The court then quotes extensively from Nkosi30 where the author makes the error of using Mabuza v Mbatha31 as authority that "handing over" (presumably in the wide sense) can be waived and claiming that ukumekeza is the siSwati equivalent of "handing over", which it is not. Ukumekeza is just one of the rituals that take place during the integration process ("handing over" in the wide sense).32 The court determined that "handing over" (in the wide sense or integration) did occur in this case, and that only the ukumekeza ritual was waived; in fact, the bride was physically handed over, and the judgement is thus not authority to waive the essential living customary law requirement of integration.33 This is another reason why we should move away from using the term "handing over" when referring to the process of integration. Integration is a series of rituals that make the bride a member of the bridegroom's family, rather than a single act of physically transferring the bride.34 The court in Sengadi v Tsambo places extreme emphasis on the wrong interpretation of Mabuza v Mbata to demonstrate that "handing over" is no longer a requirement.35

The court found that handing over is not "an essential pre-requisite for the lawful validation and lawful existence of a customary marriage ... when section 3(1) of the Recognition Act has been complied with".36

According to how the judgement is interpreted by the SCA, the court concluded that the essential requirement of integration ("handing over" in the wide sense) can be waived by the parties involved. Contrarily, the facts show that one integration ritual ("handing over" in the narrow sense) can be replaced by another if it signifies the bride's integration into the bridegroom's family. Rather than physically transferring the bride to the bridegroom's family home, integration was done by dressing her in a wedding dress, welcoming her into the family, and introducing her as the deceased's wife.37

The court subsequently declared the "handing over" of the bride to be unconstitutional. The court concluded that "handing over" discriminated against women by infringing on the rights of equality and dignity.38 The practice maintained the patriarchal nature of pre-constitutional customary law, which considered women as perpetual minors.39 "Handing over" should therefore not be regarded as a requirement for a valid customary marriage. The court ruled that the applicant had been married to the deceased, but that the burial could be arranged by the deceased's brother based on the principle of ubuntu.40

The court a quo did not consider the practical implications of declaring the integration process unconstitutional. If integration is not permitted because it is unconstitutional, the parties are effectively married when the lobolo negotiations are concluded. Because the full payment of lobolo is not required for a valid customary marriage, the marriage would start as soon as the lobolo negotiations were finalised. This is a significant departure from living customary law, which recognises the woman as "ring fenced" only when the lobolo negotiations are finalised.41 No other suitor may approach the family for lobolo negotiations because of this practice. The situation will remain the same until the woman marries and undergoes the integration rituals, or her family withdraws from the lobolo arrangement, which could result in delictual liability.42 If the ruling were to be upheld, a woman and her family would be unable to withdraw after lobolo negotiations and would be forced to divorce. The author is sceptical that living customary law has progressed to the point where the marriage processes have been replaced by a single event, lobolo negotiations. Such an approach would impose on living customary law the common law view that marriage is not a process but rather a singular event.
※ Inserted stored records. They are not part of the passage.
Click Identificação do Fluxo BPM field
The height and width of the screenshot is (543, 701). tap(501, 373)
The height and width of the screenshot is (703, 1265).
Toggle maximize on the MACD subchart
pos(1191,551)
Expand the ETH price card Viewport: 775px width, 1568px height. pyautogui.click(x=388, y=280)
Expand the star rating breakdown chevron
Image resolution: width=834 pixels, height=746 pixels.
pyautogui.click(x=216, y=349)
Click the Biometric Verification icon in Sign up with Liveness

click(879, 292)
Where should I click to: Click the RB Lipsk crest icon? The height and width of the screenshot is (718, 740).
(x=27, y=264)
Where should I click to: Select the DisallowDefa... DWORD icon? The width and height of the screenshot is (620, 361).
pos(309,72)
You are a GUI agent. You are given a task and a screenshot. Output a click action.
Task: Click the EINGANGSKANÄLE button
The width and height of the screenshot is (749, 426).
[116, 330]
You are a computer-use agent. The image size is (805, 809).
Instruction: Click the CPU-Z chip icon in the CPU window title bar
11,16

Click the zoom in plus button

A similar argument to the one stated by the court might be made to claim that lobolo is unconstitutional because it discriminates against women. Apart from stating that she is interested in marrying a specific man during the negotiations, a woman has little power over the lobolo process. Her parent or guardian will continue to negotiate lobolo and make the final decision on the marriage. If, after integration, lobolo negotiations are declared unconstitutional based on a similar rationale advanced by the court, nothing of the living customary law of marriage will remain.43

The SCA overturned the court's finding on the unconstitutionality of integration in Tsambo v Sengadi. However, in both Mbungela v Mkabi and Tsambo v Sengadi the SCA declined to give an opinion on the constitutionality of integration.

 

3 Muddle in the middle

Before hearing the appeal against Sengadi v Tsambo the SCA decided on Mbungela v Mkabi. The SCA was influenced by the decision in Sengadi v Tsambo, which was later overturned by the same court in Tsambo v Sengadi.

In Mbungela v Mkabi in the court a quo the plaintiff sought a declaratory order that a valid customary marriage existed between him and the deceased.44 The matter was opposed by the deceased's daughter (and executrix of his estate) and the brother of the deceased (the elder of the family), the appellants in the SCA case. Although lobolo had been agreed upon and delivered in part, the deceased had not been "handed over". The court a quo confirmed that full payment of lobolo was not required and on the wrong application of Mabuza v Mbatha confirmed that "handing over" could be waived or its absence condoned, and that the deceased and the plaintiff had concluded a valid customary marriage.45 The justification for the waiver was that customary law is adaptable and flexible to the point where "handing over" can be waived or condoned.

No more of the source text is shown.